[本文]

国・地域名:
米国
元記事の言語:
英語
公開機関:
知的財産執行調整官(IPEC)
元記事公開日:
2019/02/04
抄訳記事公開日:
2019/04/03

IPECが議会に提出した知的財産年次報告書

Annual Intellectual Property Report to Congress

本文:

2019年2月4日付の米国知的財産権執行調整官(IPEC)による標記報告書の概要は以下のとおりである。

過去2年間に、トランプ政権は知的財産権を促進・保護するため多くの施策を実施してきた。政権の戦略的アプローチは、次の4つの部分で構成される。

1.貿易相手との関わり

過去2年間、トランプ大統領は世界中のリーダーと会談し、取引相手との知的財産権の問題を一貫して提起してきた。トランプ政権は自由で、公正で、互恵的な貿易を強く主張してきた。

トランプ政権は、対話から執行ツールに至るまであらゆる適切な手段を活用して、不公正な取引慣行に対抗する用意があり、公正で互恵的な経済秩序のルールを維持し近代化するため同じ考えを持つパートナー諸国と協力し、必要な場合には公正な取引執行措置を強く求める。また、貿易および投資プロジェクトにおける透明性と国際基準の遵守を確保するべく多国間での取り組みを強く求める。

2.貿易ツールを含むすべての法的権限の効果的な活用

トランプ政権は米国の知的財産の盗用に強く抗議しており、米国の革新的な経済を守ることを追求している。知的財産の盗用は、米国企業に損害を与えるだけでなく、米国国家の安全を脅かす。米国の繁栄促進は、政権の国家安全保障戦略(NSS)の柱の一つである。この21世紀の地政学的競争で成功を収めるには、米国は研究、技術、イノベーションでリードしなければならない。米国の知的財産を盗用し、自由社会のイノベーションを不当に悪用する輩から、我々は米国の国家安全保障イノベーション基盤を防衛する。

NSS は知的財産権の保護を優先施策として掲げており、「米国は、敵対的な外国の競争相手による米国の公的および民間セクターの技術や技術的知識の不正な横領を減らす。投資家に友好的な環境を維持しつつも、本政権は議会と協力して対米外国投資委員会(CFIUS)を強化し、現在および将来における国家安全保障上のリスクに確実に対処していく。米国は、あらゆる情報源による知的財産の盗用を抑え込むために、対敵諜報活動および法執行活動を優先させ、違反を防止し訴追するための新しい法規制メカニズムを探求する」としている。

3.法執行の措置・協力の拡大

米国の法執行機関は、知的財産の盗用に関与している犯罪企業に対して強力な措置を講じており、国内外での執行の取り組みを改善している。トランプ政権の知的財産権行使の取り組みでは、米国のイノベーションと知的財産権保護という目的のもと、法務省(DOJ)、国土安全保障省(DHS)、保健福祉省(HHS)の食品医薬品局(FDA)、その他の行政府法執行機関が緊密に連携している。
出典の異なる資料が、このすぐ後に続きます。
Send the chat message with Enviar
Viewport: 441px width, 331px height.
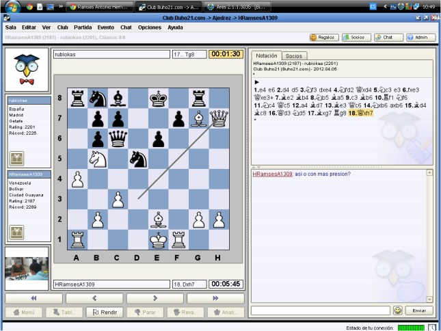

4.民間セクター、その他の利害関係者との関わりと連携

トランプ政権は、知的財産政策、執行、保護に関する全範囲の問題に対処すべく、中小企業から大企業まで、米国の幅広い業界関係者と緊密に協力している。知的財産の問題に対処するための新しい解決策と建設的な方法を見つけるためには、協力が極めて重要となる。この取り組みには、行政府機関が市民との間で実施する研修・能力開発プログラムが含まれる。これにはまた、知的財産政策の重要領域における行動戦略の策定目的で、大きな争点となりそうな問題や政策優先課題に関する行政による関与などもある。